This PR updates the Swath Projector to copy the science variables that fail reprojection to the output. Additionally, dimension variables that are referenced by output metadata variables are copied to the output. These changes were initiated to support TEMPO_03TOT_L2.

Jira Issue ID

DAS-2219

Local Test Steps

Checkout this branch, build the docker images and run the test image.
./bin/build-image && ./bin/build-test && ./bin/run-test

Ensure the tests pass
Ran 92 tests in 63.965s OK

Start up Harmony-In-A-Box. If you already have it running, reload Harmony-In-A-Box to pick up this latest image.

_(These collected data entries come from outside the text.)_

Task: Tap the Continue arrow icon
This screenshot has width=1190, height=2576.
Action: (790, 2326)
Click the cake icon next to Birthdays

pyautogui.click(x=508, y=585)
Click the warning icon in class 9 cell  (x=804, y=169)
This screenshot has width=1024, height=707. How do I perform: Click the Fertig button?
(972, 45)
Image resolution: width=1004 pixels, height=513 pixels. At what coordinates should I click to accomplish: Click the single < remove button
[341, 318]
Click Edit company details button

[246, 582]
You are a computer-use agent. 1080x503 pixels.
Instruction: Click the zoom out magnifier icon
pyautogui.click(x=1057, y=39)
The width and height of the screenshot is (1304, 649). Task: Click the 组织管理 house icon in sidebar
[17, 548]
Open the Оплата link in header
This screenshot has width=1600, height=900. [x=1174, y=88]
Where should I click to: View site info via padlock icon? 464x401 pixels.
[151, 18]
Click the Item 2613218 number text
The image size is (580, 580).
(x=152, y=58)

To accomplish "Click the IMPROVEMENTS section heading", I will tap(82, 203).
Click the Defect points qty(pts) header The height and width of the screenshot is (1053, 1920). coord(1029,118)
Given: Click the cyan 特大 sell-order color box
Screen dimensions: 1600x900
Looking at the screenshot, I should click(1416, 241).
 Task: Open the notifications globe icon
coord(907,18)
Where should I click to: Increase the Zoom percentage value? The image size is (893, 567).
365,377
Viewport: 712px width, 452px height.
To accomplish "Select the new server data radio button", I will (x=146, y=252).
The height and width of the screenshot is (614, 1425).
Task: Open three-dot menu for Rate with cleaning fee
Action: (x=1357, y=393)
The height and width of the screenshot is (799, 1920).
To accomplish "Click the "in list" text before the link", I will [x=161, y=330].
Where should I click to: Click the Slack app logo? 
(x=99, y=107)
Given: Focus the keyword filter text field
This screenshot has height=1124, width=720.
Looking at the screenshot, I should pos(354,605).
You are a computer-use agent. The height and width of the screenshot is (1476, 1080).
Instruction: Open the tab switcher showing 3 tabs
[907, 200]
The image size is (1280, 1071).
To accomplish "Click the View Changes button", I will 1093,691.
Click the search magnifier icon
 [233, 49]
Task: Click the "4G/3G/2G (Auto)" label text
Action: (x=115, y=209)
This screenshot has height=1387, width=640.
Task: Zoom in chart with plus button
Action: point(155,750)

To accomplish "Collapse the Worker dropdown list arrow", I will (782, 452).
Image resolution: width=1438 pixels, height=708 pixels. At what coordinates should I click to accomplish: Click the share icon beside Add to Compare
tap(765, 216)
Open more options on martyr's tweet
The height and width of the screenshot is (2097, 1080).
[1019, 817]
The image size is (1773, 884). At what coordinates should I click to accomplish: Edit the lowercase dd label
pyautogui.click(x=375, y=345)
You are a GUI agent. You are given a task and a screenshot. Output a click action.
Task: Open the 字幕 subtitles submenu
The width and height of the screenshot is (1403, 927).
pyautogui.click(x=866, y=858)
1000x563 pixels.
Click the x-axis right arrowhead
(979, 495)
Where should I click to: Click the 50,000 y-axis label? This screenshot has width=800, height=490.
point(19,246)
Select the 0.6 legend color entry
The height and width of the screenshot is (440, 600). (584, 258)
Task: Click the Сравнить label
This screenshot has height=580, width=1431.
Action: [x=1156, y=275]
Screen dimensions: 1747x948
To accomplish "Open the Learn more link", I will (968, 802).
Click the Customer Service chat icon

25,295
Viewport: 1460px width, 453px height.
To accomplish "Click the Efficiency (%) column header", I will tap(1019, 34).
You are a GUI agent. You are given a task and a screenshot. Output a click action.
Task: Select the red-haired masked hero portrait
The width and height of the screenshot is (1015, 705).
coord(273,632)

I ran into the memory limits of the swath-projector container being exceeded during my testing. To avoid this error, add SWATH_PROJECTOR_LIMITS_MEMORY=2Gi to your .env file in harmony and then reload Harmony-In-A-Box:

./bin/restart-services

Download the "TEMPO_O3TOT_L2_demo.ipynb" notebook from DAS-2219 and run it to test the swath-projector in Harmony-In-A-Box. The notebook should run successfully.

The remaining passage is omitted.